◆ **DATA RECORDS**

--- BEGIN ---

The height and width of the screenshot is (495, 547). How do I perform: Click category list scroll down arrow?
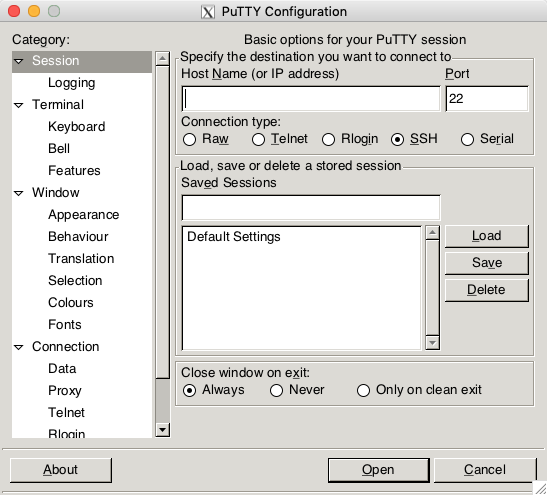coord(163,430)
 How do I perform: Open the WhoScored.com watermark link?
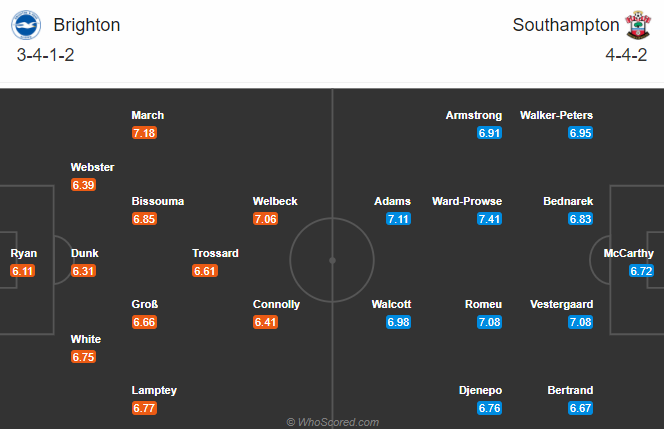332,422
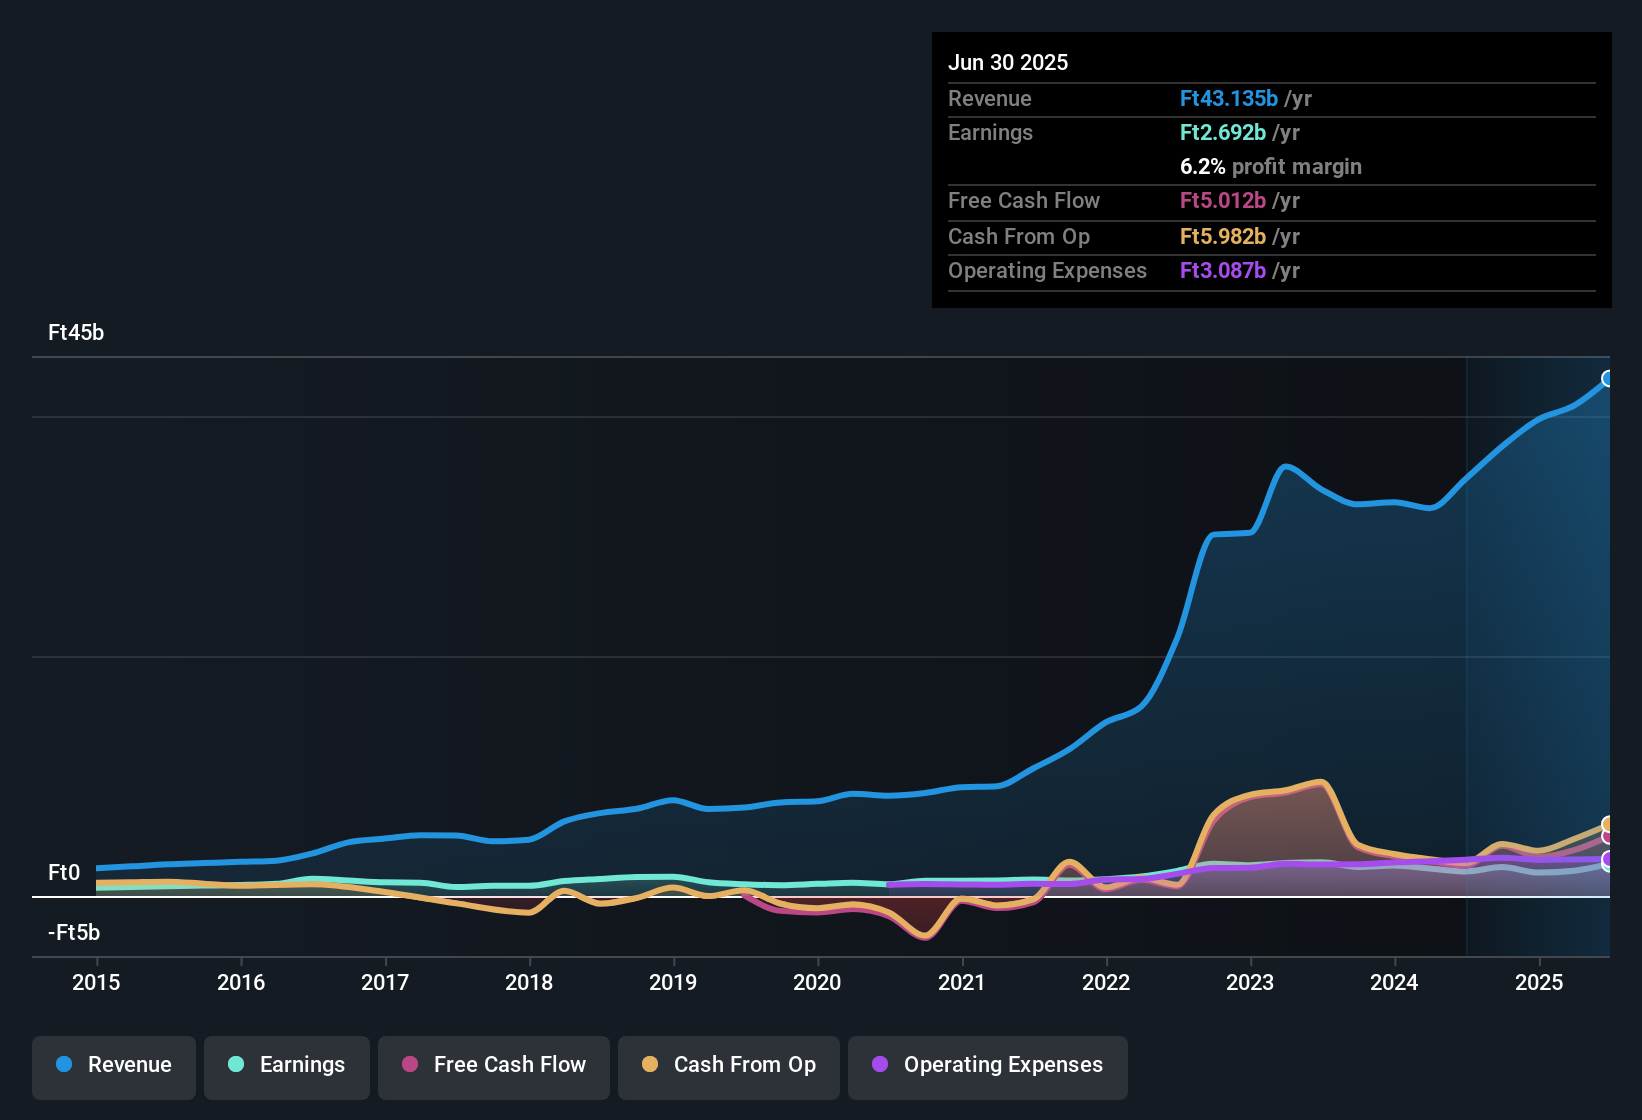
Task: Select the 2023 label on the timeline axis
Action: tap(1250, 983)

--- END ---

◆ **WRITTEN INSTRUCTION**
Retype every line of the items above word for word, leaving the pictures out.

◆ **RESULT BELOW**
The height and width of the screenshot is (495, 547). How do I perform: Click category list scroll down arrow?
coord(163,430)
 How do I perform: Open the WhoScored.com watermark link?
332,422
Task: Select the 2023 label on the timeline axis
Action: tap(1250, 983)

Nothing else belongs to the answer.